GuHCl treatment of [PIN⁺] yeast restores H3 methylation levels. Representative Western blots showing the levels of (A) H3K4me3, (B) H3K36me2, (C) H3K36me3 and (D) H3K79me3 in [pin⁻], [PIN⁺], and cured [PIN⁺] yeast are shown. Graphs compiling quantification of biological replicates are presented alongside blots. Graphs display the mean fold change in modification levels for each group based on densitometric analysis of Western blots. Error bars indicate the ±SD. n = 6 for each experiment, * = p < 0.05, ** = p < 0.01, *** = p < 0.001.

Figure 7

Rnq1 deletion is connected to a different histone PTM landscape from [PIN⁺] yeast. [pin⁻], [PIN⁺] and ΔRnq1 yeast were probed for changes in (A) H3K4me3, (B) H3K36me2, (C) H3K36me3 and (D) H3K79me3. Representative blots are shown alongside graphs compiling quantification of biological replicates.
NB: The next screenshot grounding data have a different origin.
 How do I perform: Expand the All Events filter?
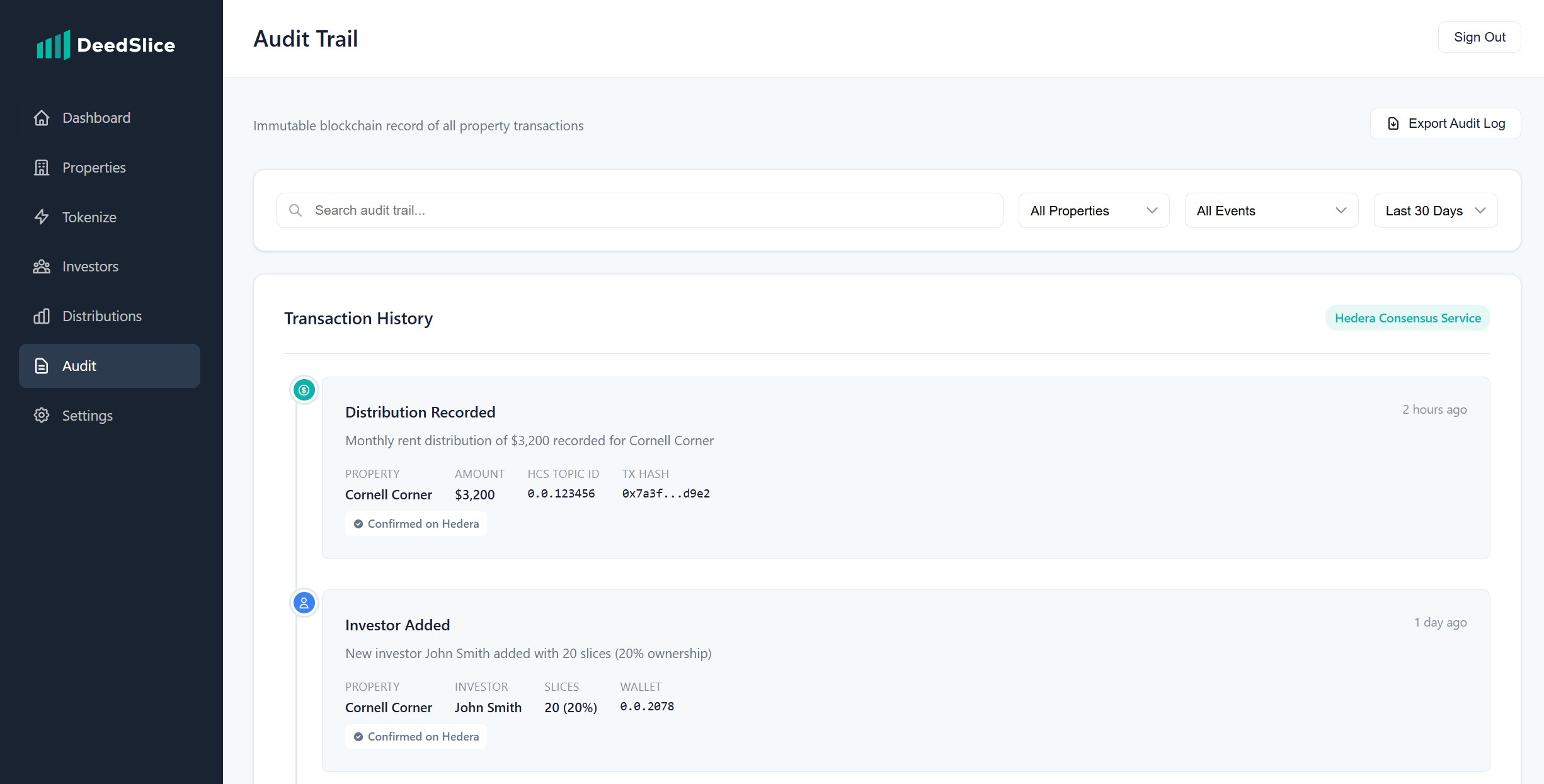pos(1270,210)
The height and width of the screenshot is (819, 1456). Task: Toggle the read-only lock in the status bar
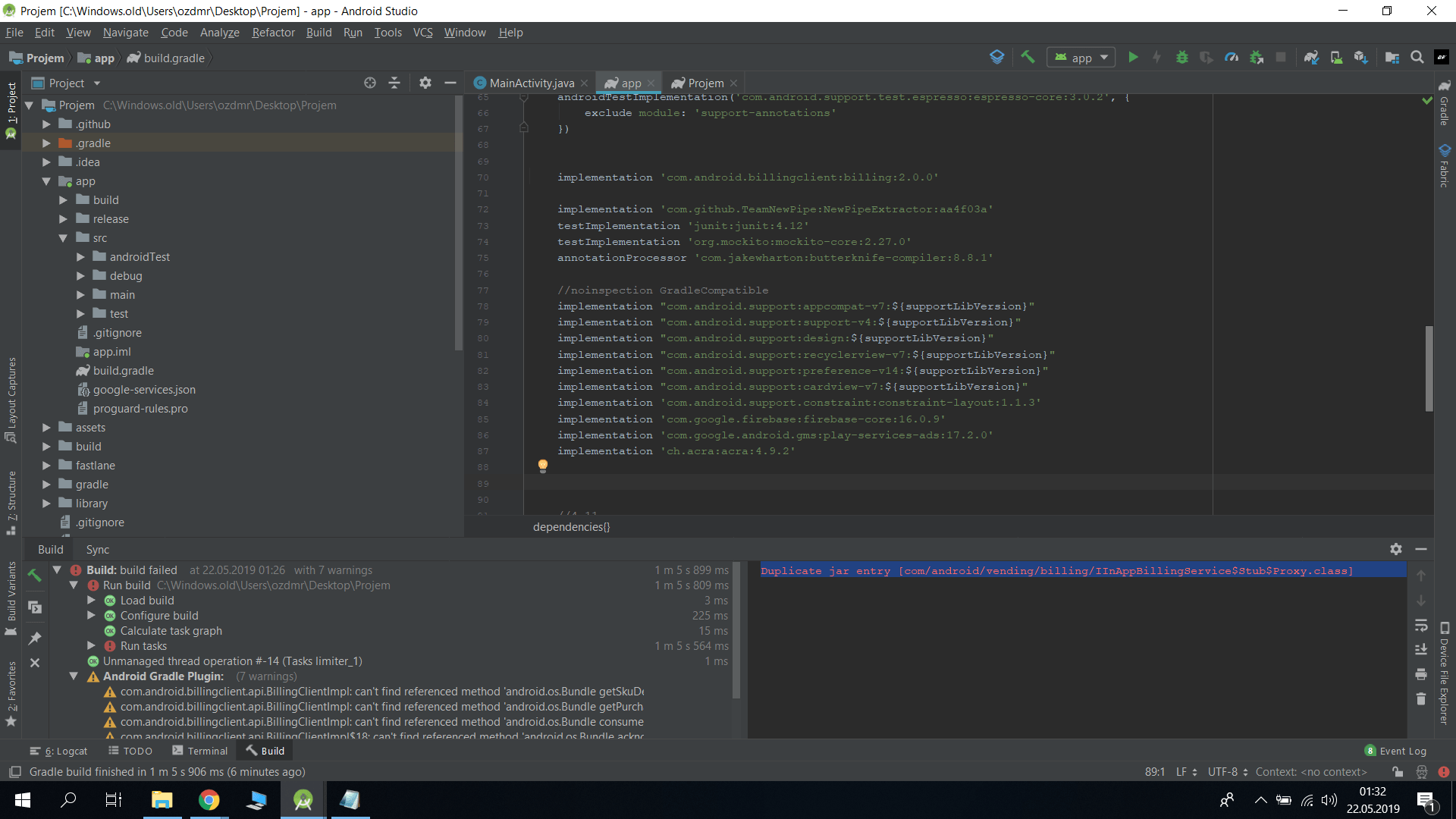click(1399, 771)
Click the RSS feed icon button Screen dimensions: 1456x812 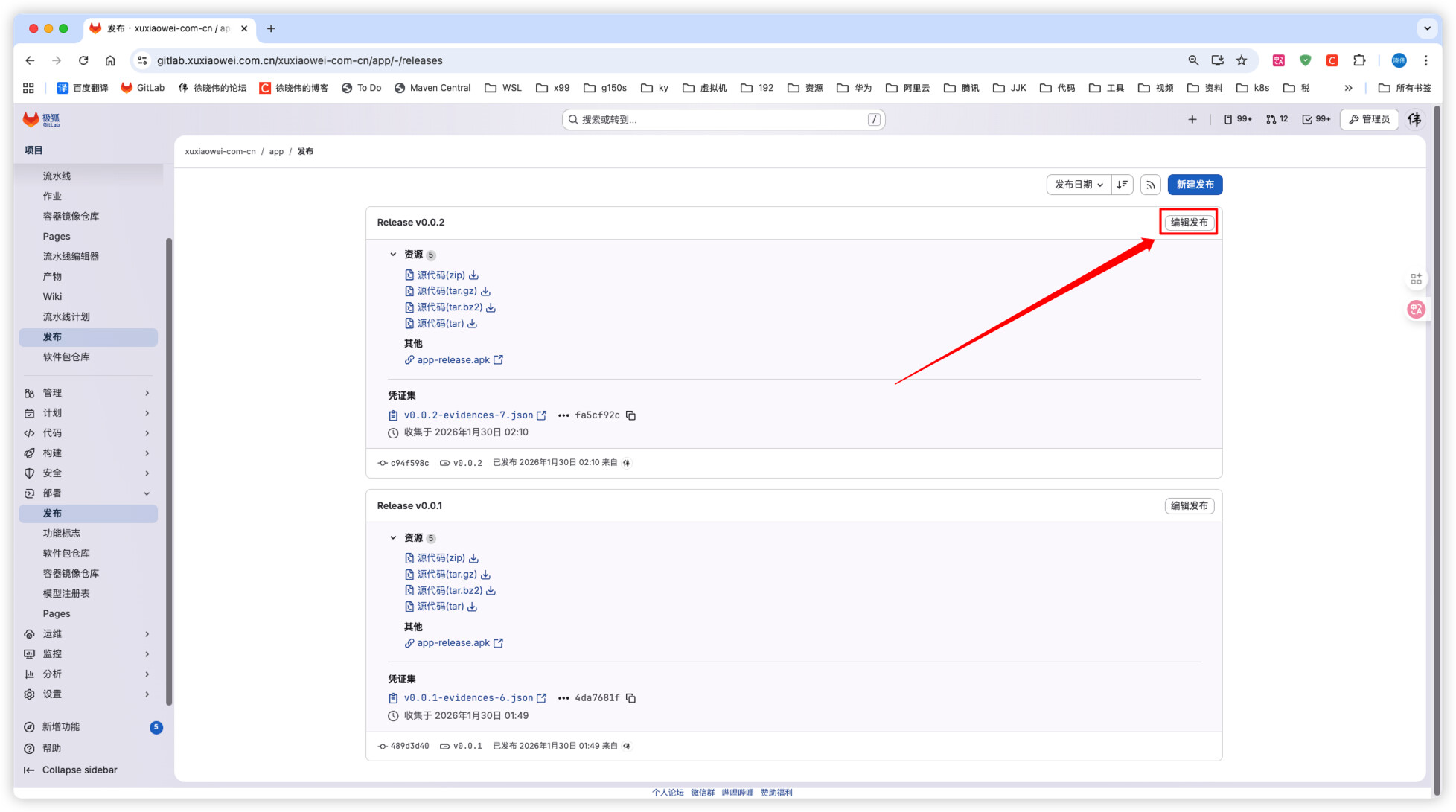coord(1150,185)
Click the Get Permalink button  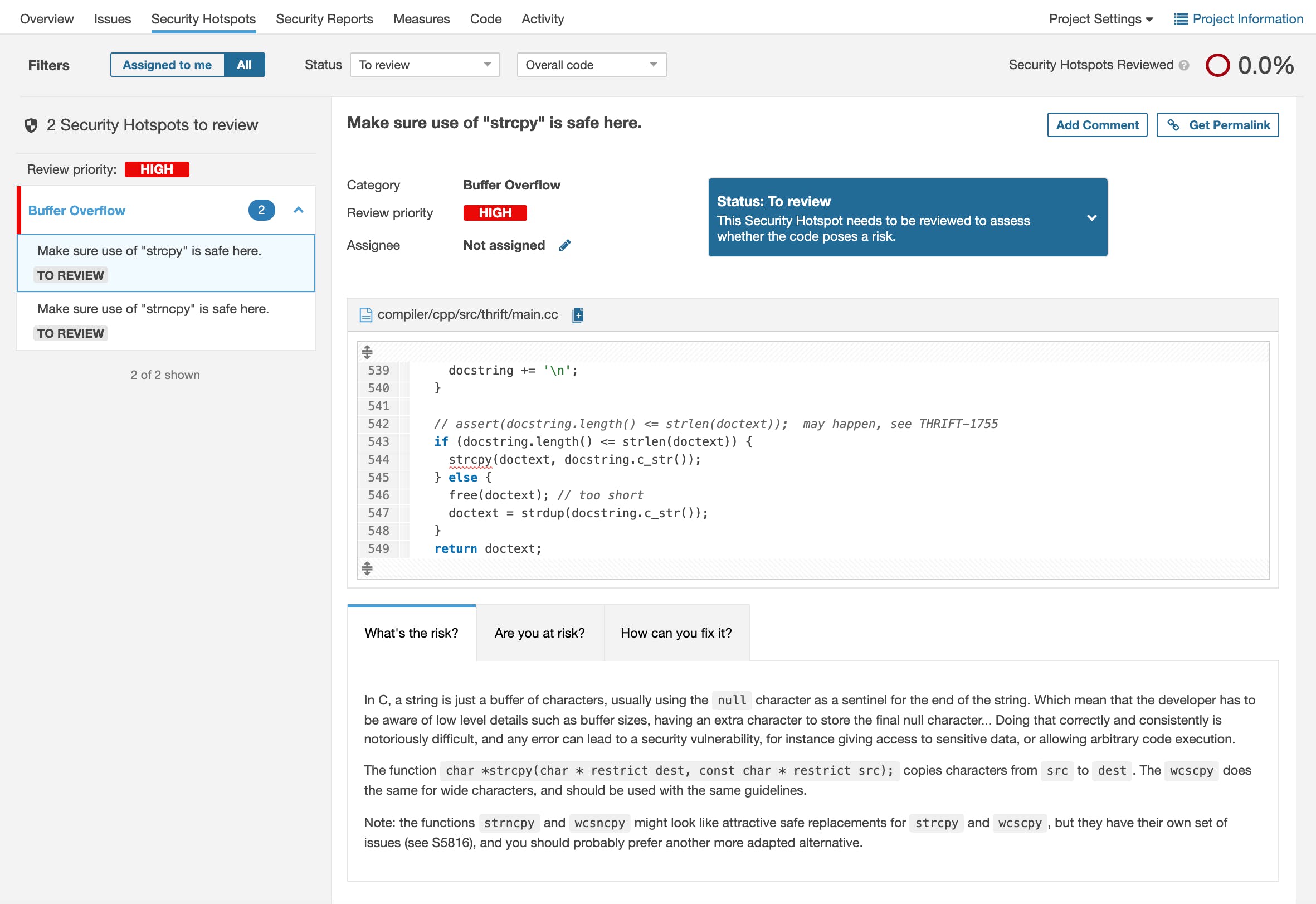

Graphs display the mean fold change in modification levels for each group based on densitometric analysis of Western blots. Error bars indicate the ±SD. * = p < 0.05, ** = p < 0.01, **** = p < 0.0001.

Figure 8

Distinct [PRION⁺] states are connected to unique changes in post-translational modifications on histone H3. [SWI⁺] is linked to decreases in H3K56ac potentially occurring through interference of histone deacetylase Gcn5 (orange) activity. Decreases in H3K36me2 levels could involve other histone modifying enzymes (gray) aside from Set2. [PIN⁺] yeast display a decrease in H3K4me3 and H3K79me3 through potential disruption of the activity of the ubiquitin conjugating enzyme Rad6 (blue). H3K36me2 and H3K36me3 levels reductions in [PIN⁺] yeast could be mediated through potential interactions with the histone methyltransferase Set2 (red). Red arrows represent decreases in associated histone post-translational modification levels. Created with BioRender.com (accessed on 16 November 2022).